UEs must, at a minimum, be certified by the GCF or PTCRB for NTN functionality. Cellular operator requirements for the TN part must be met directly by OEMs. This certification program, created by leading wireless operators, defines test specifications and processes to ensure device interoperability on global wireless networks. PTCRB/GCF certification gives operators and device manufacturers confidence in a device's interoperability with member mobile networks. Testing and certification are performed by PTCRB/GCF approved labs. Visit https://www.ptcrb.com/ for more information.

See also: https://www.ptcrb.com/wp-content/uploads/2021/12/10_Steps_to_PTCRB_Cert_for_Cell_Enabled_IoT_Devices-V2.pdf

3.0 Regulatory Licensing and Certifications

This section is for information purposes only and is not intended to provide any legal opinion or regulatory counsel on the topic of FCC licensing in the United States.

This section details FCC, CE(RED), and other international regulations relevant to portable mobile earth terminal (MET) devices offering mobile satellite service (MSS). It outlines the standards and specifications that devices must comply with to achieve NTN functionality certification from third-party test houses (SGS in San Diego, Taiwan, and China; Sporton in Taiwan). All devices and modules undergo testing across all supported sub-carriers, including the first and last sub-carriers in each channel.

3.1 FCC Compliance

The device/module shall demonstrate FCC compliance/grant to use NTN functionality per FCC - PART 25 - SATELLITE COMMUNICATIONS standard.

  1. FCC - PART 25 - SATELLITE COMMUNICATIONS
    1. https://www.ecfr.gov/current/title-47/chapter-I/subchapter-B/part-25

The following guidelines will help clarify bandwidth test requirements.

  • NB-IoT as a protocol is defined as 180 KHz with 10 kHz padding on each side representing a total allocation of 200 kHz.

PROBLEMS TO SOLVE:
- a) Decide whether each statement agrees with the certification excerpt: (i) testing and certification are carried out by PTCRB/GCF approved labs, (ii) the regulatory section offers legal opinion on FCC licensing, and (iii) NB-IoT has a total allocation of 180 kHz. Answer yes or no for each and quote the words of the certification excerpt that decide it.
- b) Repeat the passage of the certification excerpt between "This section details" and "SATELLITE COMMUNICATIONS standard.", inclusive.

RECORDS SUPPLIED:
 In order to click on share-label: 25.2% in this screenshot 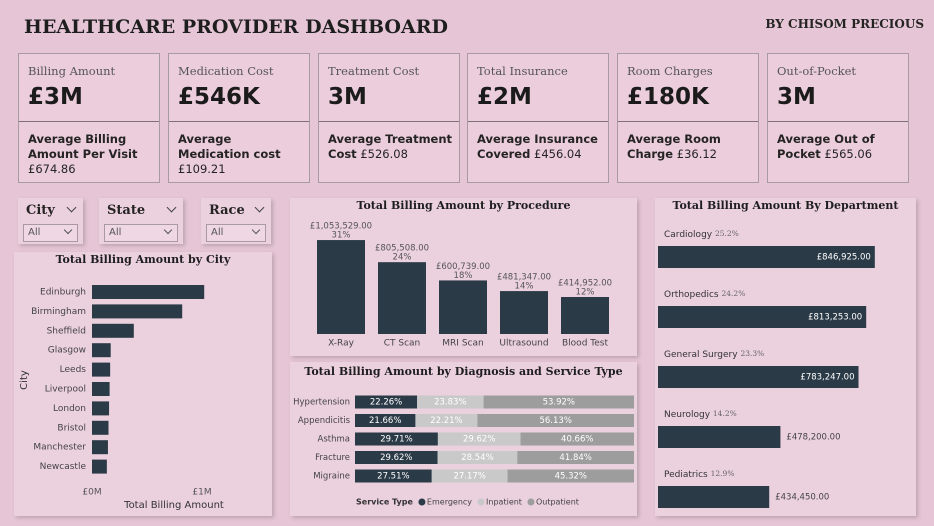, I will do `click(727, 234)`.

---

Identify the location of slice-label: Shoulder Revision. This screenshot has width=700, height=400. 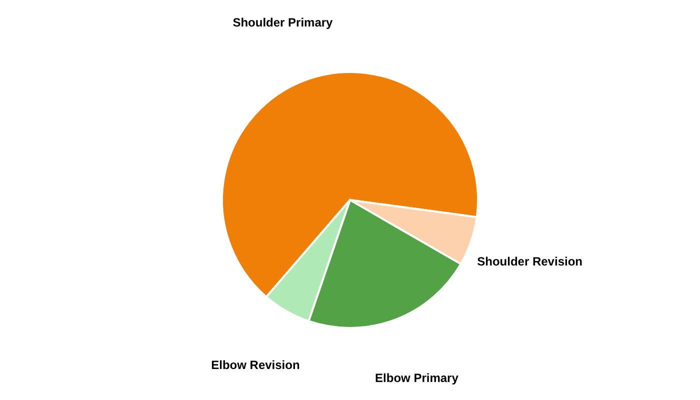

YOUR WRITTEN ANSWERS:
- a)
(i) Yes: "Testing and certification are performed by PTCRB/GCF approved labs."
(ii) No: "is not intended to provide any legal opinion or regulatory counsel on the topic of FCC licensing in the United States."
(iii) No: "representing a total allocation of 200 kHz."

- b)
This section details FCC, CE(RED), and other international regulations relevant to portable mobile earth terminal (MET) devices offering mobile satellite service (MSS). It outlines the standards and specifications that devices must comply with to achieve NTN functionality certification from third-party test houses (SGS in San Diego, Taiwan, and China; Sporton in Taiwan). All devices and modules undergo testing across all supported sub-carriers, including the first and last sub-carriers in each channel.

3.1 FCC Compliance

The device/module shall demonstrate FCC compliance/grant to use NTN functionality per FCC - PART 25 - SATELLITE COMMUNICATIONS standard.